Work item - A faithful copy is required of the lines from the top of the entries through the line that contains "The height and", both included, with no pictures.

##### Information shown #####

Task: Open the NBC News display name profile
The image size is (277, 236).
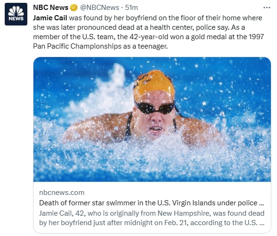Action: (x=50, y=8)

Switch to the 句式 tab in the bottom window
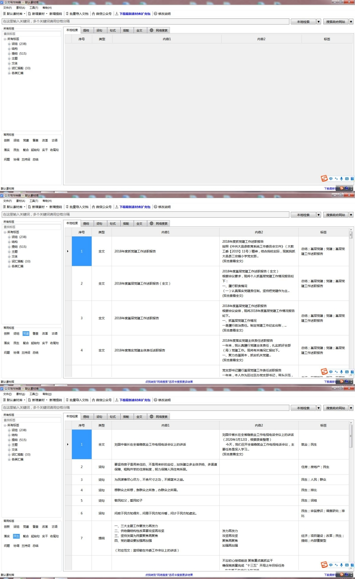pyautogui.click(x=112, y=416)
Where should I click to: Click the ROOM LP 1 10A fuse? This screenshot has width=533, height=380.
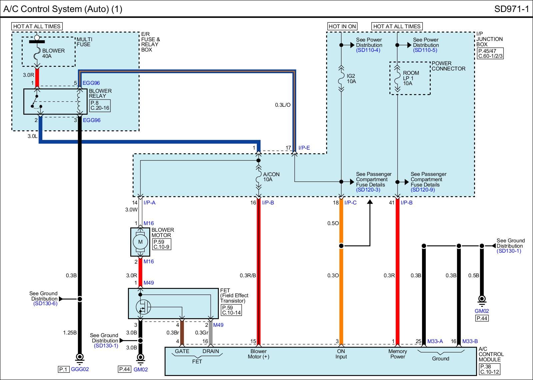[397, 78]
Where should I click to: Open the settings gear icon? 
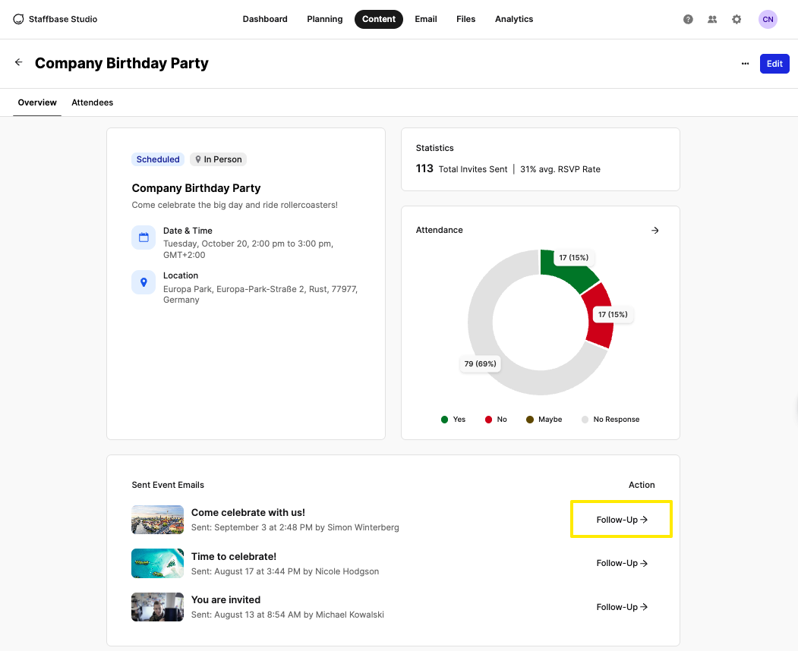[736, 19]
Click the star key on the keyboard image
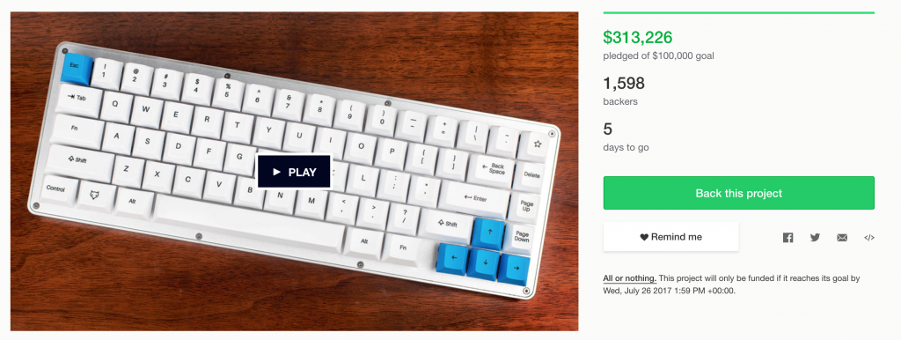Viewport: 901px width, 340px height. point(535,145)
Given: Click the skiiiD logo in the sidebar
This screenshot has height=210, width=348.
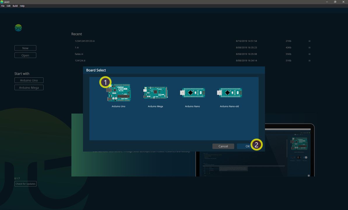Looking at the screenshot, I should [18, 28].
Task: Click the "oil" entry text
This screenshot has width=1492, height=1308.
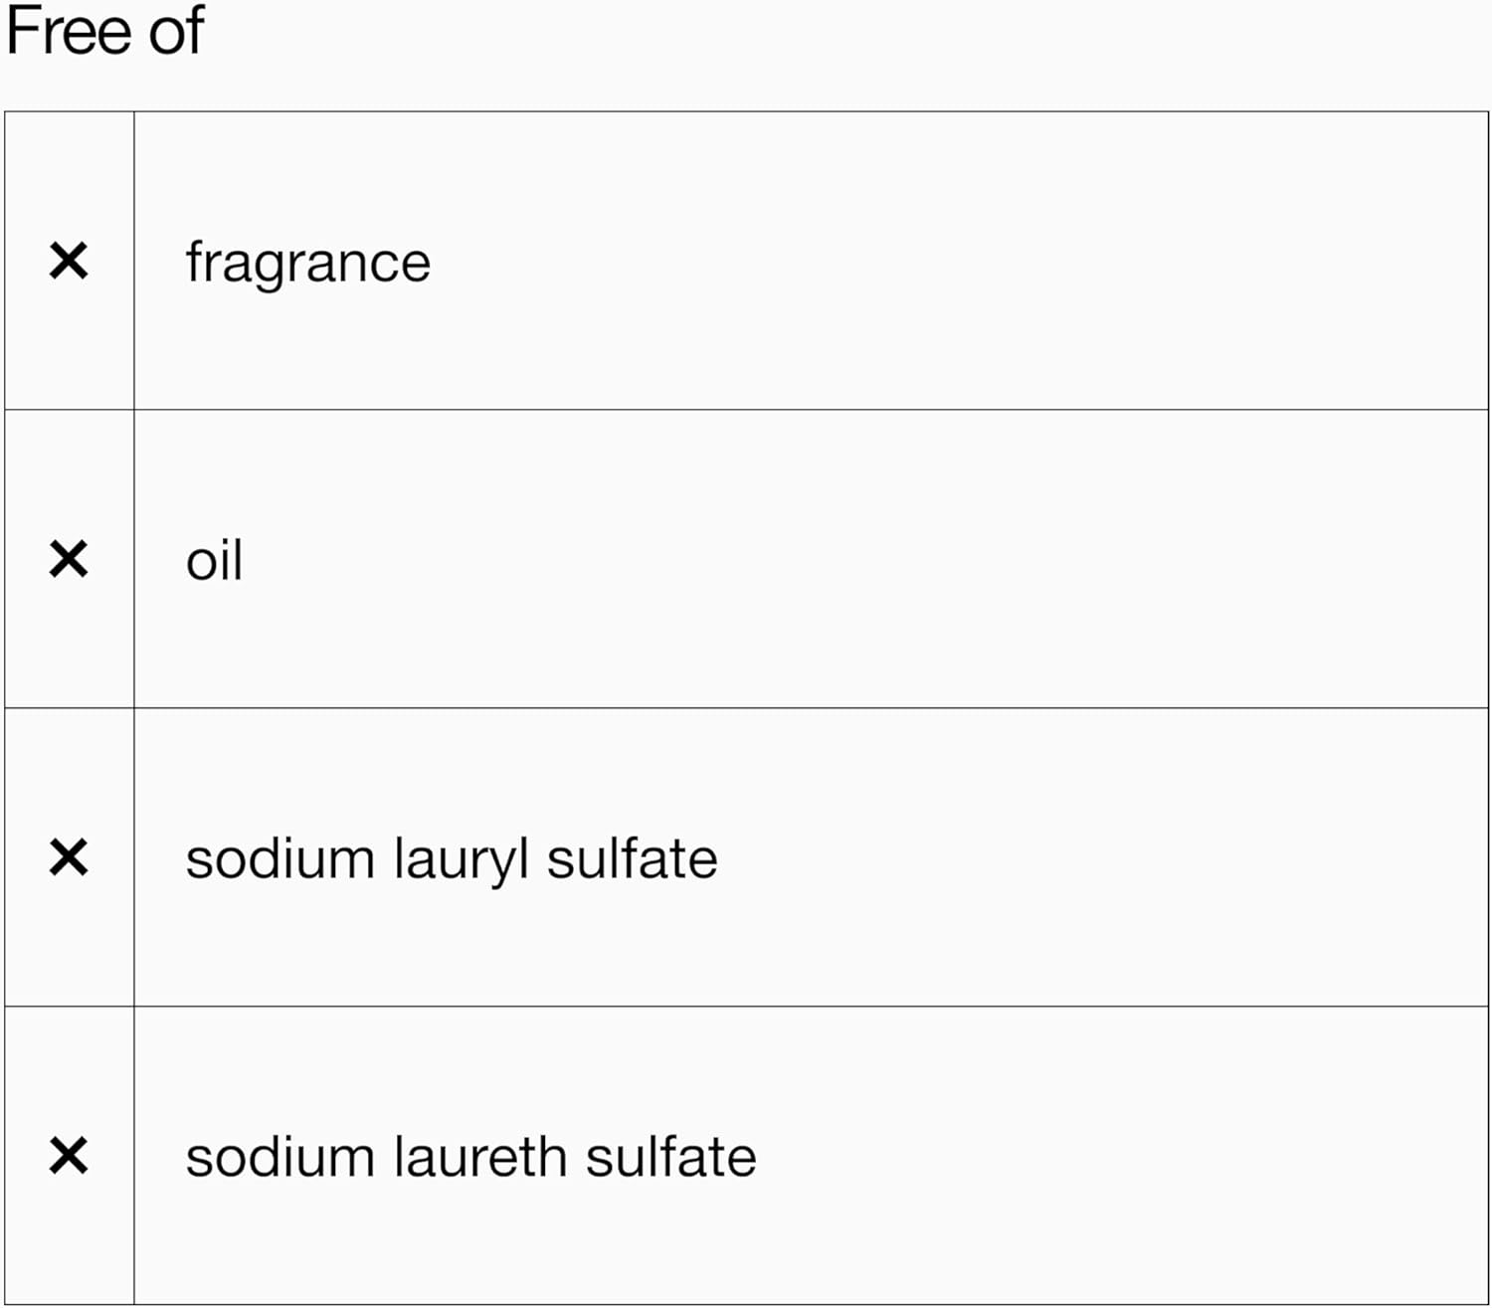Action: coord(214,559)
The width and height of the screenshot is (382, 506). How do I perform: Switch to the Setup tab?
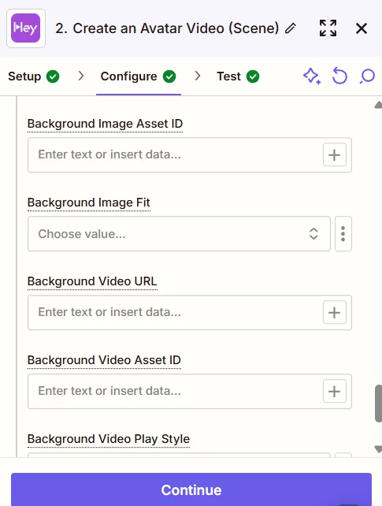click(x=34, y=76)
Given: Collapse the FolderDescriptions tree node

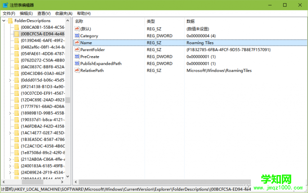Looking at the screenshot, I should click(x=4, y=21).
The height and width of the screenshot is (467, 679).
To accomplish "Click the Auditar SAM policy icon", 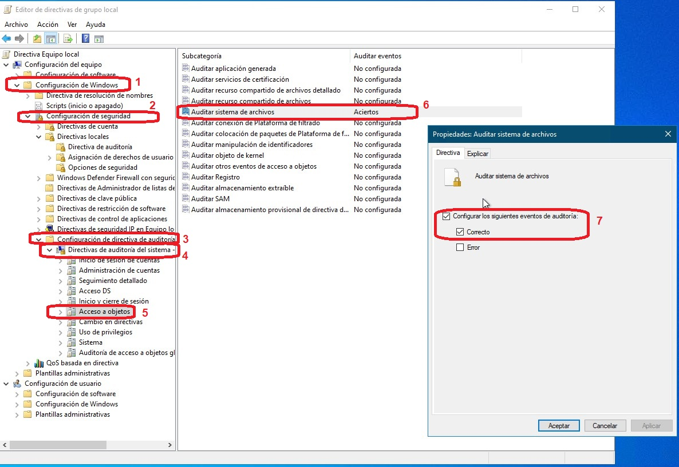I will coord(185,199).
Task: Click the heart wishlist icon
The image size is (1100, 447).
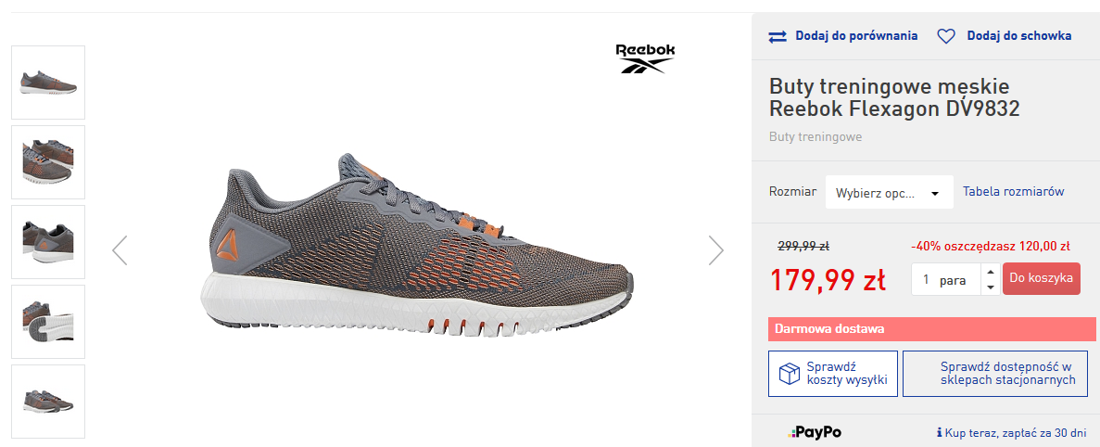Action: tap(947, 36)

#####

Response to this task -
Task: Open the NBC News display name profile
The image size is (277, 236).
Action: (x=50, y=8)

Switch to the 句式 tab in the bottom window
pyautogui.click(x=112, y=416)
Where should I click to: Click the ROOM LP 1 10A fuse? This screenshot has width=533, height=380.
[397, 78]
Where should I click to: Open the settings gear icon? 
[736, 19]
Click the star key on the keyboard image
Viewport: 901px width, 340px height. point(535,145)
Given: Click the skiiiD logo in the sidebar
This screenshot has height=210, width=348.
Looking at the screenshot, I should [18, 28].
Task: Click the "oil" entry text
This screenshot has width=1492, height=1308.
Action: coord(214,559)
The width and height of the screenshot is (382, 506). How do I perform: Switch to the Setup tab?
click(x=34, y=76)
Given: Collapse the FolderDescriptions tree node

Looking at the screenshot, I should click(x=4, y=21).
The height and width of the screenshot is (467, 679).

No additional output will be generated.